§ **Activity**
Each record below should be set down exactly.

Extracted records
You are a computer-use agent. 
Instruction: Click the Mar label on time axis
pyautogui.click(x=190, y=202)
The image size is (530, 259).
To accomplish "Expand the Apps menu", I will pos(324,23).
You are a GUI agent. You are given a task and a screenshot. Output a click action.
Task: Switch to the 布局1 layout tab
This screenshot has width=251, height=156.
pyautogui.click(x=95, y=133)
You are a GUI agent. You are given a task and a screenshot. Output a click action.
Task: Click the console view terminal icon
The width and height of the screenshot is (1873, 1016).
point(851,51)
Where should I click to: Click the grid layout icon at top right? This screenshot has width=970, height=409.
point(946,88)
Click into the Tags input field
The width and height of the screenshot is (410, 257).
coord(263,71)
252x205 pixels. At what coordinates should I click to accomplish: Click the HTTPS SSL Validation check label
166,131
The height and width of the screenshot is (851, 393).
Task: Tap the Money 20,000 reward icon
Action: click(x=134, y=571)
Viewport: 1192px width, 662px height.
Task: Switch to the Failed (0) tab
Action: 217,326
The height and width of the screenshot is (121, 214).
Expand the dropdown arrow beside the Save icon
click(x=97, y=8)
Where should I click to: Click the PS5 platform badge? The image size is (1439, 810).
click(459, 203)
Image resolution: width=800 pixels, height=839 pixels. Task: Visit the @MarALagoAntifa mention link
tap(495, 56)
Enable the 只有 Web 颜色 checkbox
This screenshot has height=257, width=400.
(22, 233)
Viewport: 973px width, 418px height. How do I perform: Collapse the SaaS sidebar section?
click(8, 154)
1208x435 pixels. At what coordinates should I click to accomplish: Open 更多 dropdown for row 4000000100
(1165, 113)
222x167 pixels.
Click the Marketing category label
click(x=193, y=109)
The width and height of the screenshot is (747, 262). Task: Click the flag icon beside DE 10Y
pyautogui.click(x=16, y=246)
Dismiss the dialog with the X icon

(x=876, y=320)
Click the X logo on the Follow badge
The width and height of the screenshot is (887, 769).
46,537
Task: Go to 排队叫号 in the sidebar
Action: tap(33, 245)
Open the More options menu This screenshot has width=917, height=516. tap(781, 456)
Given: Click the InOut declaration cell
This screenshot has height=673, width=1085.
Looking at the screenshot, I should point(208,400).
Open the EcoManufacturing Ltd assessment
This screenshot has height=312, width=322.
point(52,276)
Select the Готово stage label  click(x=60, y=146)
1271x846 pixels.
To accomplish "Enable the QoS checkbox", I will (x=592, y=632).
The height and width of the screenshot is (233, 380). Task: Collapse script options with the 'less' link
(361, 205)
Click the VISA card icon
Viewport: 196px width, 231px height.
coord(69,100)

§ **Solution below**
You are a computer-use agent. 
Instruction: Click the Mar label on time axis
pyautogui.click(x=190, y=202)
The image size is (530, 259).
To accomplish "Expand the Apps menu", I will pos(324,23).
You are a GUI agent. You are given a task and a screenshot. Output a click action.
Task: Switch to the 布局1 layout tab
This screenshot has width=251, height=156.
pyautogui.click(x=95, y=133)
You are a GUI agent. You are given a task and a screenshot. Output a click action.
Task: Click the console view terminal icon
The width and height of the screenshot is (1873, 1016).
point(851,51)
Where should I click to: Click the grid layout icon at top right? This screenshot has width=970, height=409.
point(946,88)
Click into the Tags input field
The width and height of the screenshot is (410, 257).
coord(263,71)
252x205 pixels. At what coordinates should I click to accomplish: Click the HTTPS SSL Validation check label
166,131
The height and width of the screenshot is (851, 393).
Task: Tap the Money 20,000 reward icon
Action: click(x=134, y=571)
Viewport: 1192px width, 662px height.
Task: Switch to the Failed (0) tab
Action: 217,326
The height and width of the screenshot is (121, 214).
Expand the dropdown arrow beside the Save icon
click(x=97, y=8)
Where should I click to: Click the PS5 platform badge? The image size is (1439, 810).
click(459, 203)
Image resolution: width=800 pixels, height=839 pixels. Task: Visit the @MarALagoAntifa mention link
tap(495, 56)
Enable the 只有 Web 颜色 checkbox
This screenshot has height=257, width=400.
(22, 233)
Viewport: 973px width, 418px height. How do I perform: Collapse the SaaS sidebar section?
click(8, 154)
1208x435 pixels. At what coordinates should I click to accomplish: Open 更多 dropdown for row 4000000100
(1165, 113)
222x167 pixels.
Click the Marketing category label
click(x=193, y=109)
The width and height of the screenshot is (747, 262). Task: Click the flag icon beside DE 10Y
pyautogui.click(x=16, y=246)
Dismiss the dialog with the X icon

(x=876, y=320)
Click the X logo on the Follow badge
The width and height of the screenshot is (887, 769).
46,537
Task: Go to 排队叫号 in the sidebar
Action: tap(33, 245)
Open the More options menu This screenshot has width=917, height=516. tap(781, 456)
Given: Click the InOut declaration cell
This screenshot has height=673, width=1085.
Looking at the screenshot, I should point(208,400).
Open the EcoManufacturing Ltd assessment
This screenshot has height=312, width=322.
point(52,276)
Select the Готово stage label  click(x=60, y=146)
1271x846 pixels.
To accomplish "Enable the QoS checkbox", I will (x=592, y=632).
The height and width of the screenshot is (233, 380). Task: Collapse script options with the 'less' link
(361, 205)
Click the VISA card icon
Viewport: 196px width, 231px height.
coord(69,100)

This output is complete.